Sphingosine 1-phosphate induces platelet activation through an extracellular action and shares a platelet surface receptor with lysophosphatidic acid

Sphingosine 1-phosphate (Sph-1-P) has been implicated as an intracellular second messenger in many studies. We investigated the metabolism of Sph-1-P and the mechanism by which Sph-1-P induces activation in enucleated and highly differentiated platelets. Platelets lack Sph-1-P lyase activity, possess persistently active sphingosine (Sph) kinase, and abundantly store Sph-1-P. Although exogenous Sph-1-P activated platelets, intracellular Sph-1-P, formed from exogenously added Sph by cytosolic Sph kinase, failed to do so. To support the notion that exogenous Sph-1-P stimulates platelets from outside, contact of platelet surfaces with immobilized Sph-1-P covalently linked to glass particles resulted in platelet activation. Furthermore, we detected the specific binding sites for radiolabeled Sph-1-P on the platelet surface, suggesting extracellular effects of Sph-1-P on plasma membrane receptors.

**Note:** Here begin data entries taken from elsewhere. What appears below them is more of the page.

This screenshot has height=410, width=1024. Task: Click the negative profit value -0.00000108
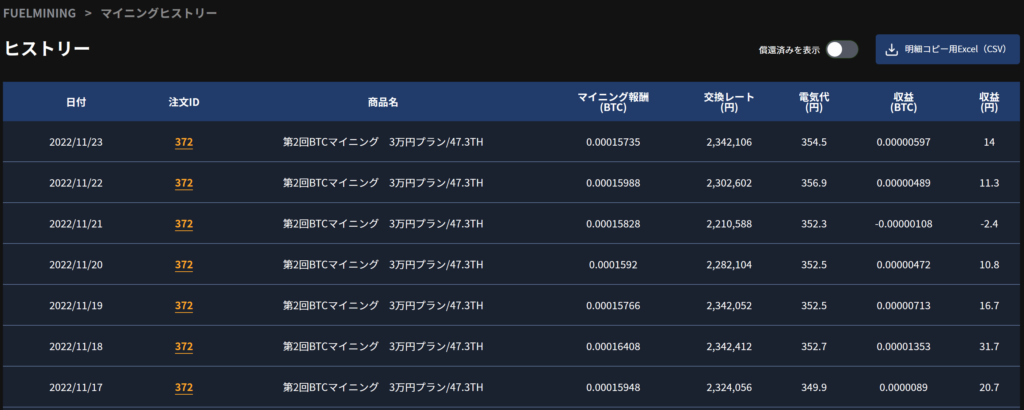[903, 224]
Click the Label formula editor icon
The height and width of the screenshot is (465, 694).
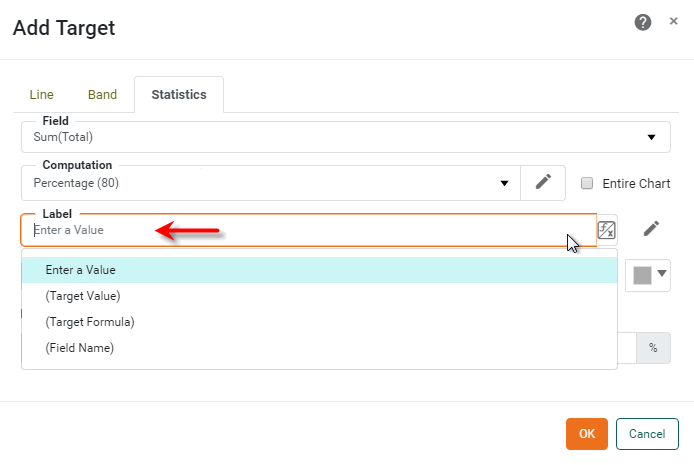[606, 230]
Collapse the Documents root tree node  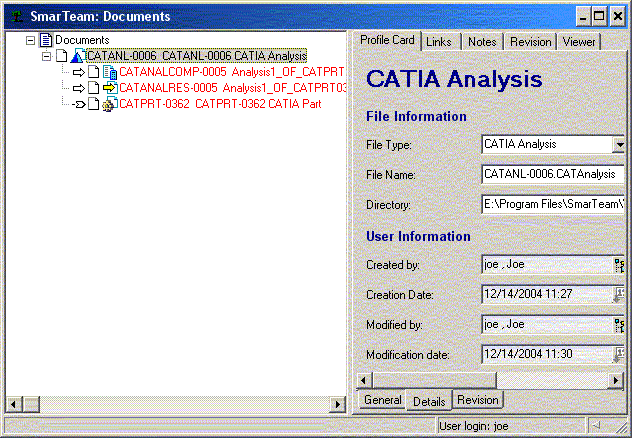click(x=30, y=40)
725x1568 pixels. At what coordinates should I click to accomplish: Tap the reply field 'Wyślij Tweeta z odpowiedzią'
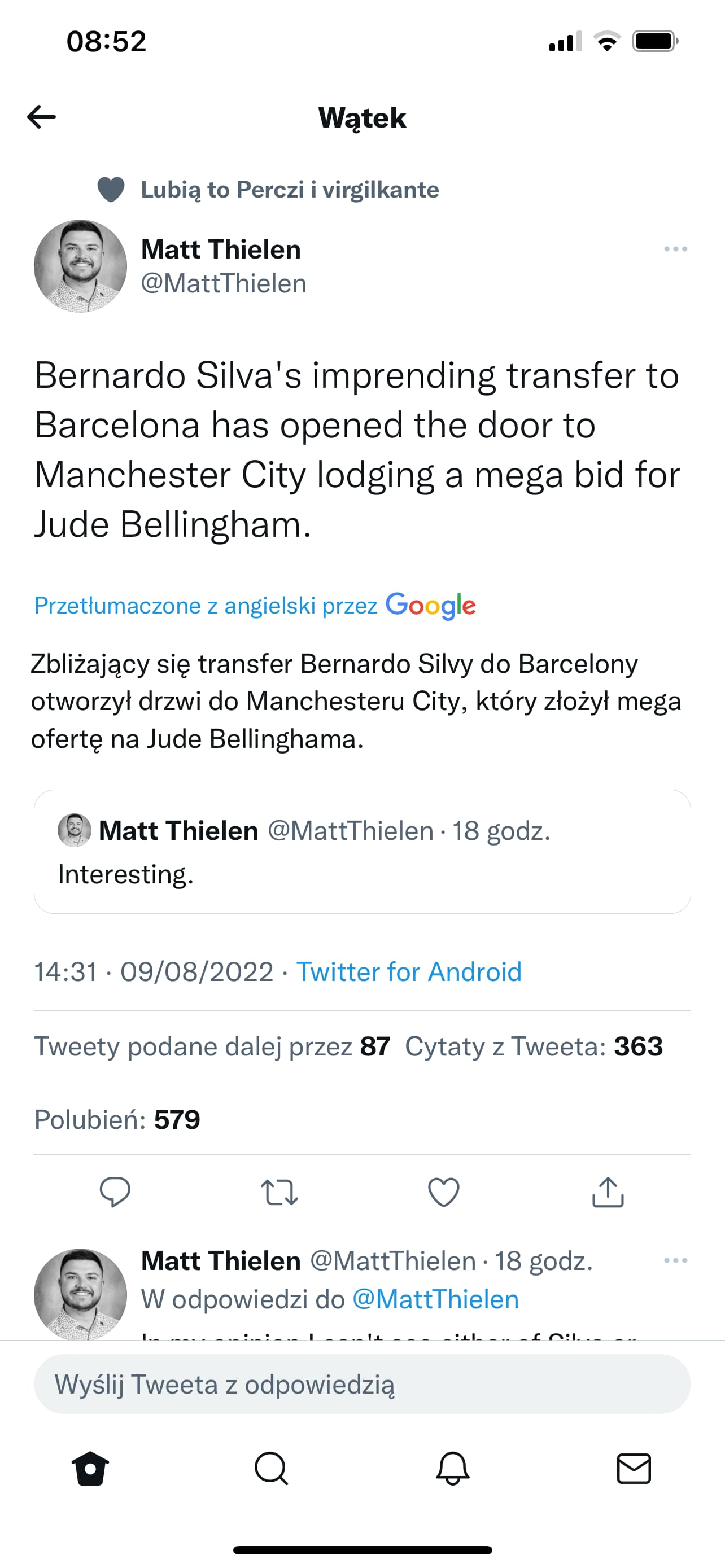[362, 1384]
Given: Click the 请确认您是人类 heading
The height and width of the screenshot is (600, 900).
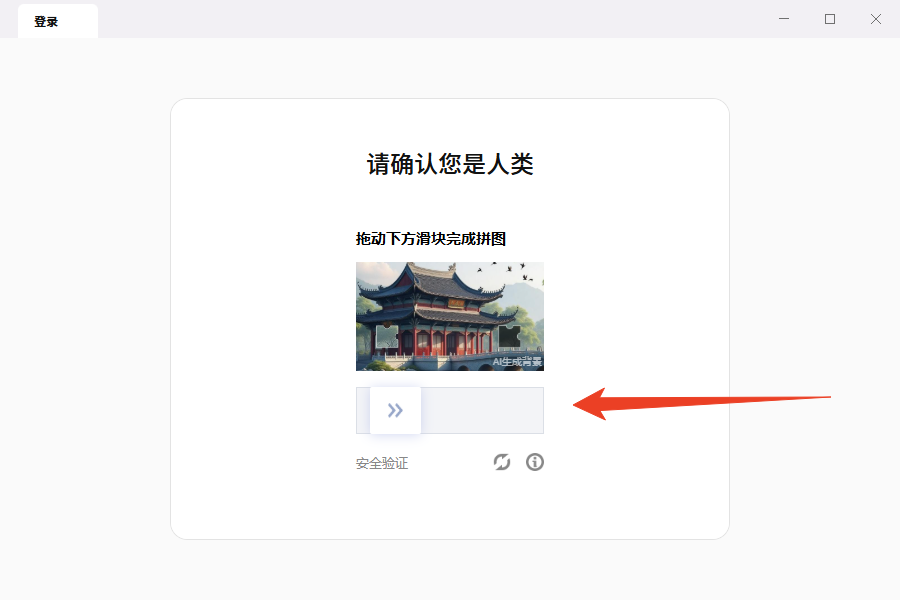Looking at the screenshot, I should click(x=450, y=164).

This specific Sph-1-P binding was inhibited not by other sphingolipids but by lysophosphatidic acid (LPA), and platelet aggregation response to LPA was specifically desensitized by prior addition of Sph-1-P. Finally, internally stored Sph-1-P is released extracellularly upon stimulation, and the release correlated well with protein kinase C activation in intact platelets. These results suggest that Sph-1-P acts not intracellularly but intercellularly, following discharge from activated platelets, and shares a platelet surface receptor with LPA.